A widespread outage on CenturyLink’s cloud network that lasted almost two days and hampered emergency phone service in Washington and other states was caused by a faulty network management card, according to a customer notice.
Brian Krebs, a veteran security journalist, posted a copy of a notice sent to CenturyLink’s “core customers” to his Twitter feed Saturday that blamed a card at its data center in Colorado for “propagating invalid frame packets across devices,” causing a series of issues that forced the company to reboot much of its networking equipment. It took CenturyLink more than two days from when it first identified the issues to sound the all-clear on Saturday morning, a period during which 911 services in several states including Washington were down or spotty.

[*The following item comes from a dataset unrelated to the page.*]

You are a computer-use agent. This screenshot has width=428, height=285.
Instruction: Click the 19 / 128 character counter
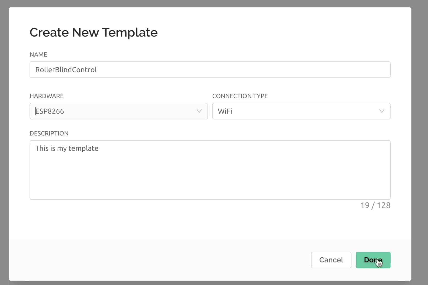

it came from CL itself to core customers. Sorry, can't share the source. pic.twitter.com/21T9x458gr
— briankrebs (@briankrebs) December 29, 2018
CenturyLink representatives did not immediately respond to a request to verify the notice.
By the standards of modern cloud service providers, a two-day outage is an eternity. And it’s not clear how a single piece of equipment could cause an outage of such magnitude given the layers of redundancy that cloud providers build into their systems.
An FCC investigation into the outage might turn up some answers, unless CenturyLink is willing to post a more detailed post-mortem on the outage, which is becoming a standard part of incident response.